We writers become very attached to our work. After all, we spend hours and hours alone with only our characters for company. Our finished manuscripts are our babies, and at some point in our writing careers we have probably all had the same reaction to someone who has made a suggestion after reading our work: “How dare you? Who are you to point at my wonderfully perfect child and say she might be better with greener eyes? Be gone with you!”
But to stretch this analogy to breaking point, at some point you have to let your baby go out into the world on his or her own, and out there they will meet all kinds of positive influences that will shape who they become. The only alternative is that you lock them up at home, where nobody will get to meet them. And that’s just weird.
The first step towards having a positive editing experience is to accept that, precisely because you have such an intimate relationship with your work, you probably aren’t best placed to view it objectively. A good editor (and that includes most literary agents now too) will not just give you brilliant practical advice, they will help you take a step back to see your book from a new angle. That’s a skill every writer should develop, and you should look upon editing as an opportunity to practice it and get better at it.
The editor of my children’s novel, The Thieves of Pudding Lane, decided that an entire scene should be cut from near the end. It was only a little scene, one I hadn’t even planned, but which in the spur of the moment seemed appropriate. It gave a minor character a redemptive end. But my editor found it jarring, because it switched to the perspective of a character who had been part of the story throughout, but not one from whose perspective it had been told until that point. And all this was happening when the main characters were elsewhere, in the middle of the big finish. So the scene was cut. The novel hasn’t really lost anything from its excision.

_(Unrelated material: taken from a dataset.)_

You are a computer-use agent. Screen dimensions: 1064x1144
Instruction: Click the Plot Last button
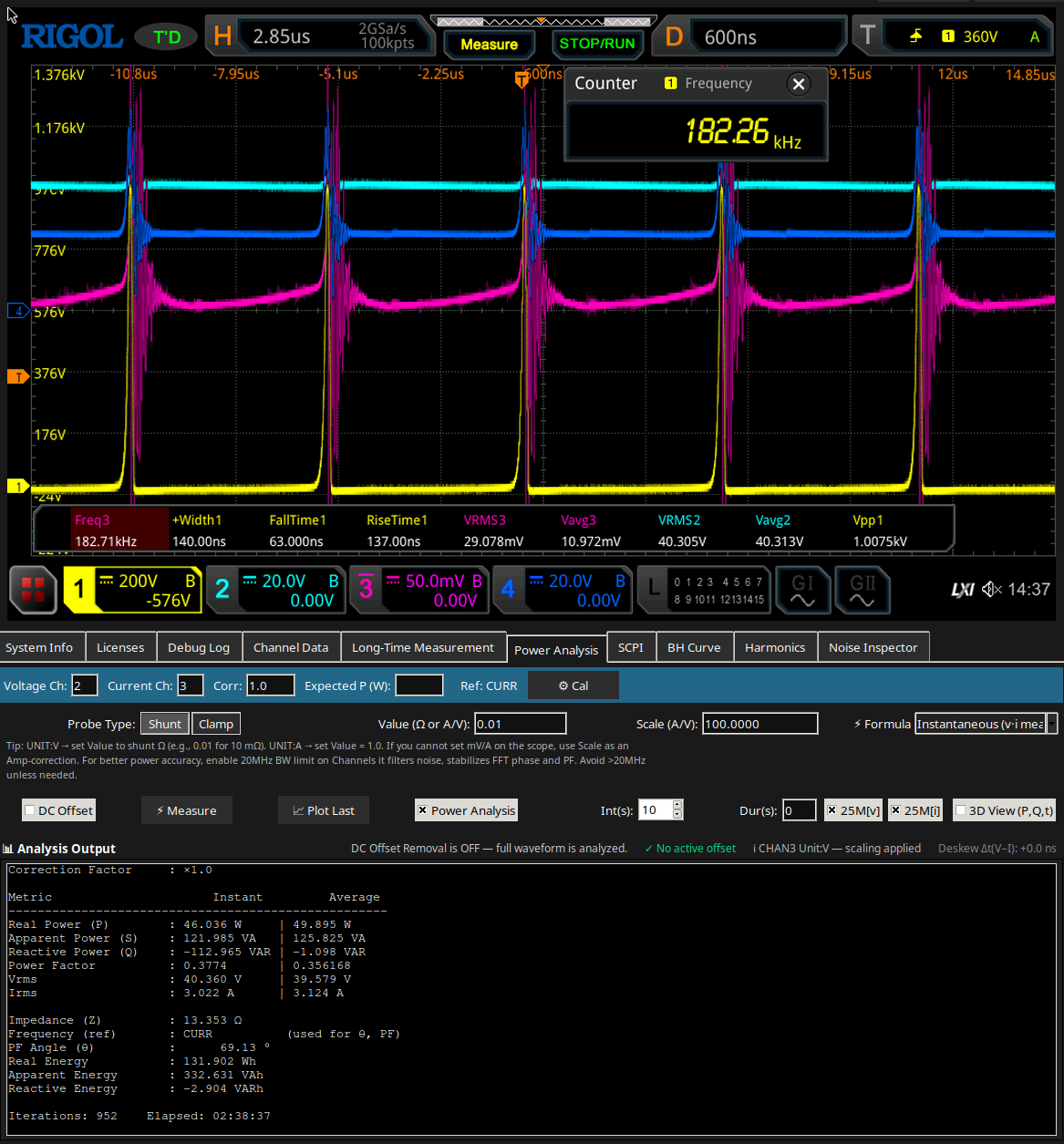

Nobody becomes an editor overnight, so as well as accepting your own limitations, appreciate that your editor only got the job in the first place because they have a talent for it. Editing a book is a great skill, deserving of respect, but is undervalued because, by its very nature, it’s invisible – you only think about the editor if a book has been sloppily edited, just as you only remember proofreaders even exist when you find a glaring typo that slipped through onto page 177 of a published novel. And if you know a publisher guilty of such heinous crimes, chances are they’re not the ones with their mitts on your book, are they?
Related to this, then, is trust. At the very least, you should trust that if an editor had the good enough taste to take your book on, then it’s probably worth you trusting them to have good enough taste to know what’s best for it. It’s very unlikely your editor is going to suggest turning your wise old woman character into a cheeky teenage boy, but if that one does indeed come up, listen to the reasons. They may be enlightening. They may give you new ideas.
When I took creative writing modules at university, I used to read the novels the tutors had written. It helped me see where they were coming from, as creative writers themselves, and that helped me trust them, even when we were coming from different places. I approached being edited in a similar way. I read another children’s novel my editor had edited (she knows this). However, she’s also a writer herself, and had just published a novel under a pen name, so I read that too (she doesn’t know this). Even though neither novels were like mine, I could see that The Thieves of Pudding Lane was in good hands, with someone who had a good sense of character, story, pace and place.
Ideally, your editing experience will be Socratic, bouncing ideas off someone who, after yourself, is more creatively engaged with your novel than anyone else. Indeed, view your editor as a teacher rather than a critic and you will probably get far more out of the experience than they will.